2SLS and 3SLS

Two-stage Least Squares

G7 needs and has no special command for ordinary two-stage least squares. Consider the following system of equations:

y1 = f(y2, x1, x3)
y2 = g(y1, x2, x3)

To obtain the 2SLS estimates, first do:

r y1 = x1, x2, x3
rename predic z1
r y2 = x1, x2, x3
rename predic z2

The z’s now are the second stage regressors, so we do:

r y1 = z2, x1, x3
r y2 = z1, x2, x3

or, if we are building a model and want to have the correct names on the independent variables in the second stage regression, we can replace the last two lines by

rename z1 y1
rename z2 y2
r y1 = y2, x1, x3
r y2 = y1, x2, x3

Systemic Two-Stage Least Squares

The bane of two-stage least squares has been that there usually are so many exogenous variables and lagged values of endogenous variables in the system that the first-stage regressions fit so closely that there is no substantial difference between the OLS and the 2SLS estimates, especially if nonlinearities in the model are considered by including powers and cross products of the exogenous variables. G7 and Build offer a new way to deal with this problem. The procedure is simple. Estimate the equations of the model by OLS or other single-equation method. Build the model with these equations and simulate it over the historical period. The simulated values of the endogenous variables are not influenced by the errors in the structural equations. They therefore may be used as regressors in the second stage to obtain estimates free of simultaneous equation bias. There are two variants of this procedure. In the first, the simulation is done using the simulated values for lagged values of endogenous variables; the other uses the actual values of these variables.

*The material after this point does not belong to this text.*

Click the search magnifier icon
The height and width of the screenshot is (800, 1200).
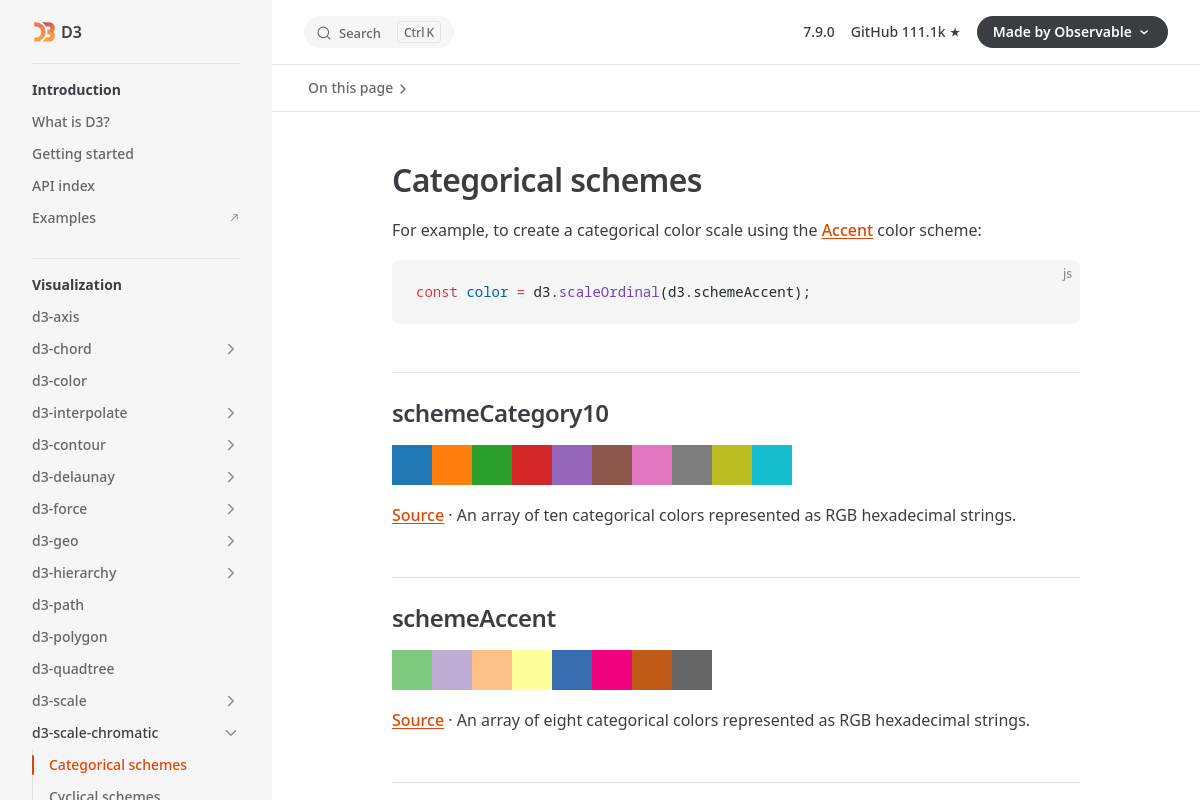[324, 33]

To perform the first variant, perform the simulation without any special command, copy the bank of simulation results to the G7 workspace, start G7, select the ‘b’ option on the opening menu, do “bank bws” to put the actual values in the assigned bank, give the command “second on” so that f commands are ignored, and re-estimate the equations with the same add files as originally used. With “second on”, the dependent variable of the regression will be taken from the assigned bank; all others come from the workspace, which contains the simulated values. To turn off the second feature, the command is “second off”.

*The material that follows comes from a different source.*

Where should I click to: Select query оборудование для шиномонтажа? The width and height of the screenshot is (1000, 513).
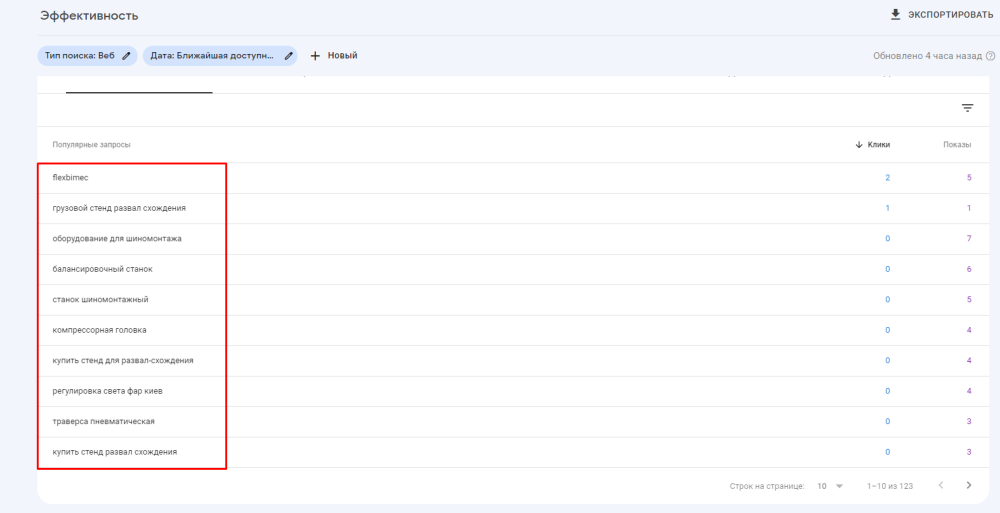click(x=116, y=239)
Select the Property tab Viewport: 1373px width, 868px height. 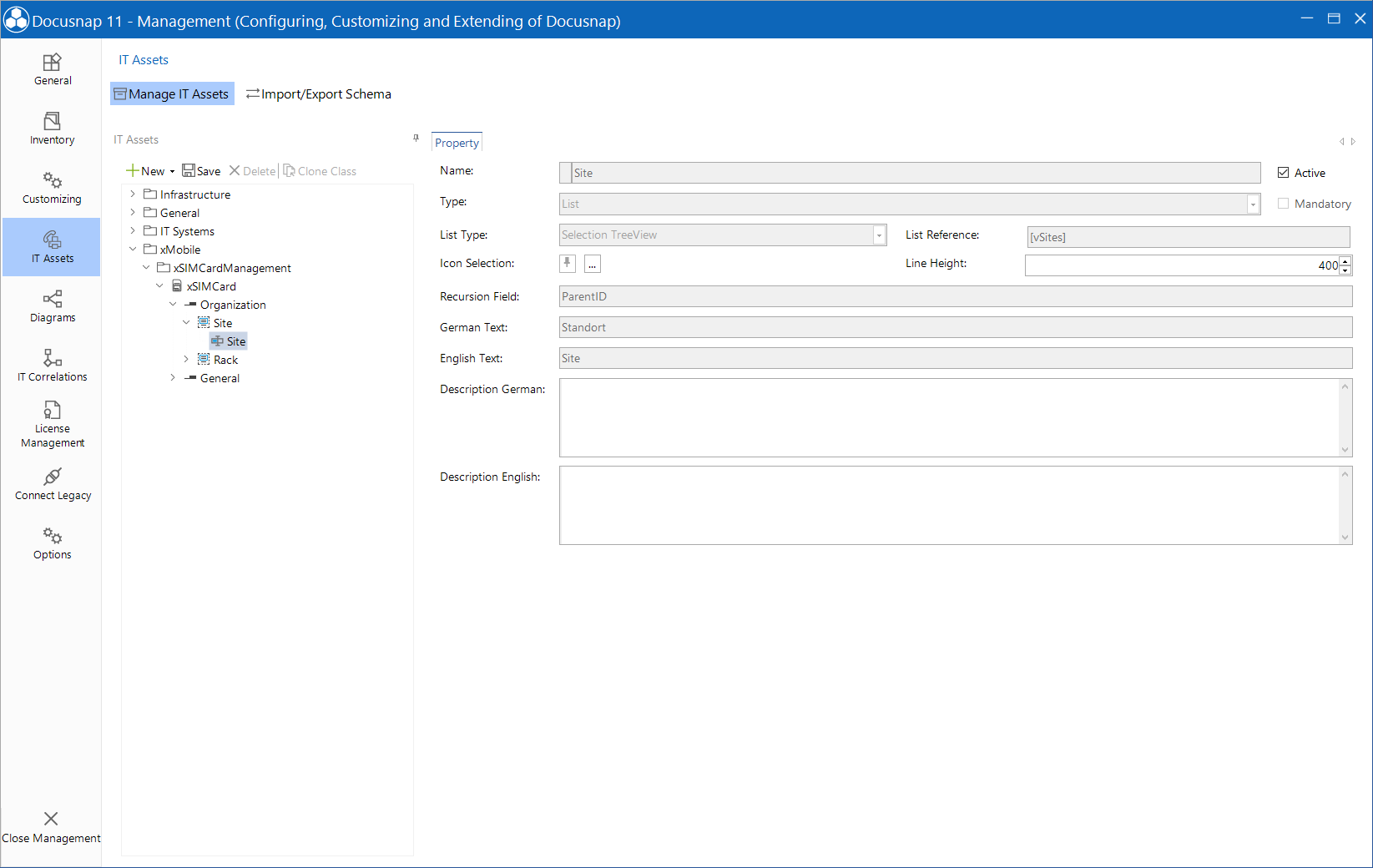tap(457, 143)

For the second variant, give the command first to the Run program before giving it the run command. Run will now store the simulated values in the workspace as before, but it will use actual values of all lagged variables. You may now proceed as before to start G7 and give the second command. You will then be using simulated values of all independent variables. Alternatively, you can choose to use actual values of all lagged variables. To do so, proceed as before, but place an “a.” in front of the name of every lagged endogenous variable in an r command. The “a.” in front of a variable name causes G7 to look for the variable only in the assigned bank, where it will find the actual value.

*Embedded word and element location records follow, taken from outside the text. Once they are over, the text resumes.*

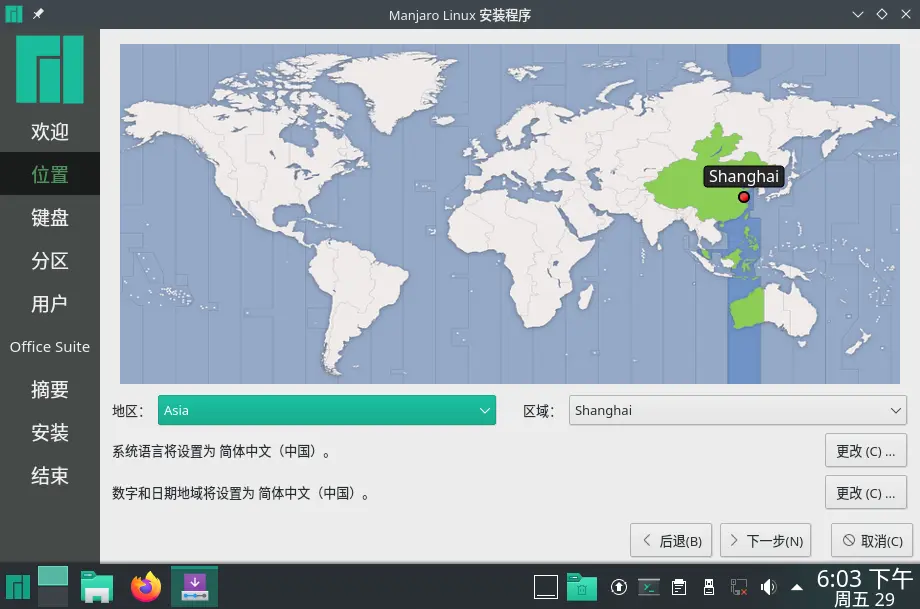The width and height of the screenshot is (920, 609).
Task: Go to the 用户 installer step
Action: (49, 304)
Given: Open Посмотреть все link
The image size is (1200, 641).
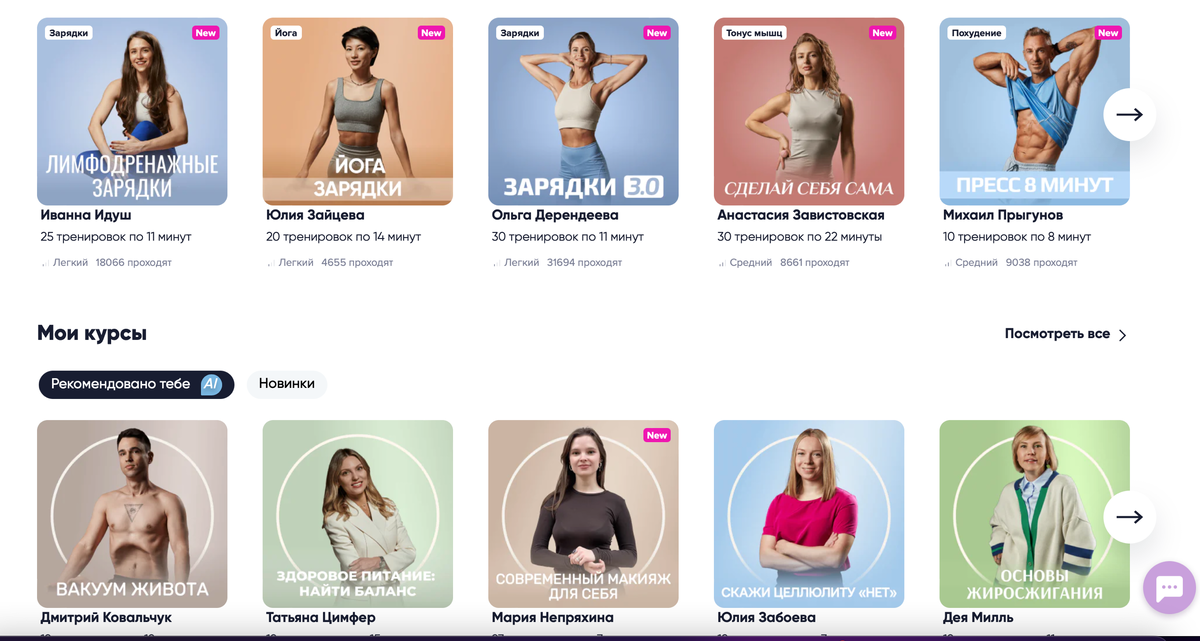Looking at the screenshot, I should point(1057,334).
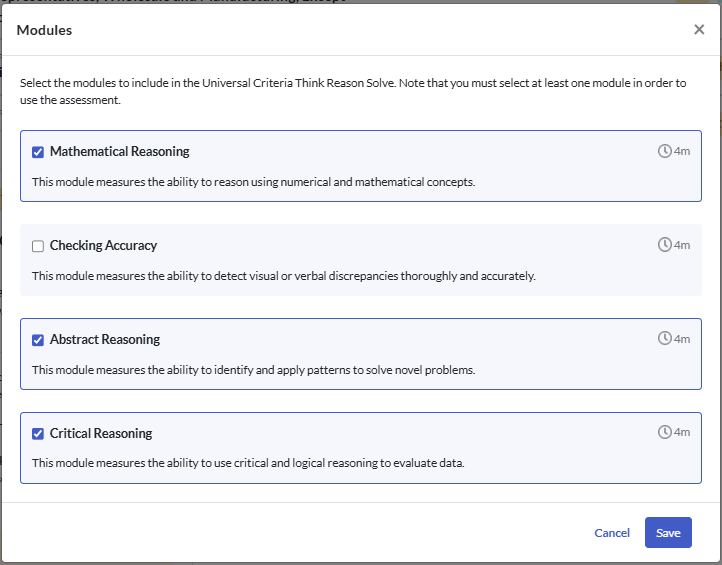The height and width of the screenshot is (565, 722).
Task: Click the clock icon for Mathematical Reasoning
Action: [664, 151]
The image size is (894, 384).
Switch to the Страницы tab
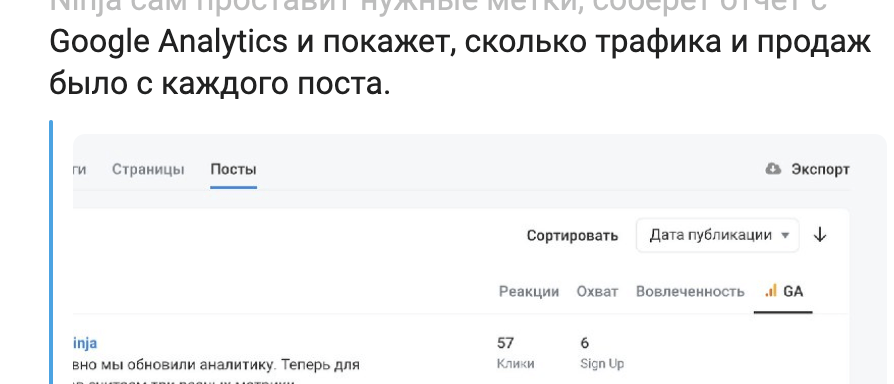click(148, 169)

The command second off will restore G7 to its normal condition in which it processes f commands.

Three Stage Least Squares

G7 performs three stage least squares by combining the two stage procedure explained above with the seemingly unrelated regression procedure described in the help topic for SUR. Consider again the system of equations:

y1 = f(y2, x1, x3)
y2 = g(y1, x2, x3)

Obtain the 2SLS instrumental variables by:

r y1 = x1, x2, x3
rename predic z1
r y2 = x1, x2, x3
rename predic z2

Insert the second stage regressors (z’s) into the system and estimate with SUR:

title Two-stage and Three-stage Least Squares Estimates
sur
r y1 = z2, x1, x3
r y2 = z1, x2, x3
do

The first set of regression results are the 2SLS estimates, the second set are the 3SLS estimates. To graph the results use the same statements as for sur.